Material Based Footstep Sounds in Godot

I’m currently using Godot to develop a first person horror game. Sound is extremely important in creating a vibe. The video above demonstrates how footstep sounds change based on the material the player is standing on.

Playing sounds based on materials is not trivial to implement, and there are a few different options with various pros and cons. This article describes what’s hard about this problem (in Godot), and describes how it can be solved.

This article focuses on the hard part - identifying the material. This article only lightly addresses playing sounds. Material identication can be used for other tasks also (bullet impact sounds, varying animations etc).

You can find example code for each implementation discussed in this article here.

Wishlist 3 Shots Left on Steam, and discuss the game or this article on my discord.

Basic Footsteps

A prerequisite to playing footstep sounds based on the material the player character walks over is to play footstep sounds in general. A full tutorial for that is outside the scope of this guide, but here are a few pointers:

For third person games: use the Godot animation system to play a sound whenever the character animation makes a step
For first person games: play a sound every x seconds while the player is moving
- Don’t play sounds while the player is in the air or in a non-walking move state
- Sound interval should change with different player speeds / move states
Consider creating a system that plays a random sound from a selection to stop footsteps feeling repetitive
Consider randomly adjusting the pitch of each clip that is played to further reduce repetition (pitch change does not need to be extreme for this to be effective)

The Algorithm

Once footstep sounds are implemented, the high level algorithm to play sounds based on material is straightforward:

Wait for next footstep sound trigger
Determine which material the player character is currently stepping on
Map that material to a sound or selection of sounds
Play the mapped sound (or a randomly selected sound from the set of mapped sounds)

Step 2 is a technical challenge and is the focus of this guide.

Step 3 is relatively straightforward but will also be addressed at the end of the guide.

Material Identification - Raycast Based Techniques

Motivation and Challenges

Due to the complexity of meshes these days, games usually use different objects for visuals and physics.

The material is stored on what I will call the Visual Mesh.

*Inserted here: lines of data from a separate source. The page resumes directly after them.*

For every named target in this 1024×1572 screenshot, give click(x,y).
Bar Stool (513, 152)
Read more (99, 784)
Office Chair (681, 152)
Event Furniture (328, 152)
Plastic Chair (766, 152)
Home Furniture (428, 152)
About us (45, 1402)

In Godot you will often see this referred to as Mesh¹, or ArrayMesh². MeshInstance³ refers to a specific instantiation of a given mesh (you can re-use the same Mesh multiple times in the same scene).

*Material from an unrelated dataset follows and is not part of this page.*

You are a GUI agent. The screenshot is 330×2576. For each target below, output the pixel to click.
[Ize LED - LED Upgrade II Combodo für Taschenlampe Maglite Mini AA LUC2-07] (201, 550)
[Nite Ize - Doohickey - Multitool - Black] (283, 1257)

Our character physically interacts with what I will call the Collision Shape. In Godot you most often see a Shape3D⁴ (the shape itself) referenced by a CollisionShape3D⁵ as a child of a StaticBody⁶.

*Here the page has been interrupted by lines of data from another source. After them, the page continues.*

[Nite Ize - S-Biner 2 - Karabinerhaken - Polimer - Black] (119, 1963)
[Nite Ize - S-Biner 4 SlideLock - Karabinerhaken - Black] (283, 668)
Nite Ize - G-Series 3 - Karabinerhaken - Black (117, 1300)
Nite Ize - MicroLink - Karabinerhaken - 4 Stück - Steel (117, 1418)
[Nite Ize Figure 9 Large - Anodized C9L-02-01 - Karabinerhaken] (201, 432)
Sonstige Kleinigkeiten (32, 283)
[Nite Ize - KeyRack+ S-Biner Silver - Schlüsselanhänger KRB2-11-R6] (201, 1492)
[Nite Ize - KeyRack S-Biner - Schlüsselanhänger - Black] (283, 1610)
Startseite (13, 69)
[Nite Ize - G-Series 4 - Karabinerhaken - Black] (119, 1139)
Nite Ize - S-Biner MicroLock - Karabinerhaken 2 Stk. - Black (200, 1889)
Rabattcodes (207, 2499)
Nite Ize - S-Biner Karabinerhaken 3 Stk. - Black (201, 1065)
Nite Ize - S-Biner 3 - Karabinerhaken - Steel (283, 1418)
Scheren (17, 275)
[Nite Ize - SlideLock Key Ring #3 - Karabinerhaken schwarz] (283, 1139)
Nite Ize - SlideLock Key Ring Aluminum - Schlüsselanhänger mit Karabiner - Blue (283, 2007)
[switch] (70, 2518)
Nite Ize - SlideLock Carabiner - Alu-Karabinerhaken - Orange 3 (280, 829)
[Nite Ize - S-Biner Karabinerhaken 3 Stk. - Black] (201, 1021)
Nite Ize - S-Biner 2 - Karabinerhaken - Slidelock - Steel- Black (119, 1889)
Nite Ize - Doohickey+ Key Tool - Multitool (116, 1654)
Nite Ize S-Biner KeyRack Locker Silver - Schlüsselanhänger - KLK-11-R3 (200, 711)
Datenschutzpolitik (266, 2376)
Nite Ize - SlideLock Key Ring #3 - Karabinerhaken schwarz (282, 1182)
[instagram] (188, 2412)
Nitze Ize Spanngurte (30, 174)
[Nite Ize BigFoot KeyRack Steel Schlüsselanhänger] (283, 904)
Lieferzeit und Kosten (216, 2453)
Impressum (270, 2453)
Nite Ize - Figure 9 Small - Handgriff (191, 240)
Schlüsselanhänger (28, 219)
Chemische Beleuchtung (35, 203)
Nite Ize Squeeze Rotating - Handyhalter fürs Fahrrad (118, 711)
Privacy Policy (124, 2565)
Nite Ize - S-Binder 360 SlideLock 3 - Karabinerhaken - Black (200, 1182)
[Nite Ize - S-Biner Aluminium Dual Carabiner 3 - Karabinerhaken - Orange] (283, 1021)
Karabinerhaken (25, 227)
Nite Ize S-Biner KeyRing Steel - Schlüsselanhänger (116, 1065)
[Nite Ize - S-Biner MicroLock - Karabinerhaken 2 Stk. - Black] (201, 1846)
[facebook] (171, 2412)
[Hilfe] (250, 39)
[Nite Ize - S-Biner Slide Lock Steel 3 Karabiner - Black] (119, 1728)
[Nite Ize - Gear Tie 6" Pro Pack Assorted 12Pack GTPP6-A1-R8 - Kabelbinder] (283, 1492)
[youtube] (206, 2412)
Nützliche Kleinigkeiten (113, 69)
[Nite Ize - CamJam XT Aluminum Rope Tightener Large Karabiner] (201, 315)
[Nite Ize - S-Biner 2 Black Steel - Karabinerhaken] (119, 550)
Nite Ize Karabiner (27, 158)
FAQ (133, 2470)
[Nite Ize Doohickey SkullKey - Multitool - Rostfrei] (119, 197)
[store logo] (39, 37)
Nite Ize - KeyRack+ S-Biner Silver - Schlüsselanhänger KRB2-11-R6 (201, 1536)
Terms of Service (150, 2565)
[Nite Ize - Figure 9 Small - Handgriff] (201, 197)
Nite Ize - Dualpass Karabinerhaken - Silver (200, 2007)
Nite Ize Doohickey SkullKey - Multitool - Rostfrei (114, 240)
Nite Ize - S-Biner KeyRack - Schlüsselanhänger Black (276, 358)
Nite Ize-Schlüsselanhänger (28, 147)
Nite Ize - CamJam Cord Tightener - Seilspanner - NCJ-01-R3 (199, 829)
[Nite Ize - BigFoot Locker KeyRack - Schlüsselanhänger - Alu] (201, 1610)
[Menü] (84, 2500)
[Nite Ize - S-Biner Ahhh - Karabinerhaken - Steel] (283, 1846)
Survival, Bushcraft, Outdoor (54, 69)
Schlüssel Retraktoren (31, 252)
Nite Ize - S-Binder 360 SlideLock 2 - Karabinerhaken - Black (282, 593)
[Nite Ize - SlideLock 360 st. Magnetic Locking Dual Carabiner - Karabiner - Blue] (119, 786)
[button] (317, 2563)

Collision Shapes are often much simpler than the Visual Mesh.

Visual Mesh: "Car View Mesh Image" Collision Shape: "Car Collision Mesh Image"

Notice how the collision shape is like a “wrapper” around the actual model geometry.

All that is to say: this separation of visual mesh and collision shape influences API design in a way that makes it difficult for us to identify the material at a given point. See Appendix 2.

In Godot:

You are able to physically query the environment (for example using raycasts) to identify collision shapes
You are not able to physically query the environment to identify visual meshes

In most cases (hopefully including yours) we can work around this using the following assumption:

Usually the collision shape is in a predictable location in the node hierarchy compared to the visual mesh

We can thus propose the following algorithm:

Raycast down to identify the collision shape currently underneath the player
Traverse the hierarchy to identify the visual mesh associated with the collision shape currently underneath the player
Identify the material in that visual mesh that is directly underneath the player

Unfortunately step 3 is also a challenge: the Godot Mesh API does not offer a pleasant way to query materials spatially. This leads to our first major conclusions:

We cannot spatially differentiate materials on a visual mesh trivially
If a visual mesh has only a single material and a player is standing on the collider associated with that visual mesh, we can be sure the player is standing on that material
If a visual mesh has multiple materials, we must split that visual mesh up based on material and determine which “sub-mesh” the player is standing on

There are a few ways we can do this (and the choice is yours).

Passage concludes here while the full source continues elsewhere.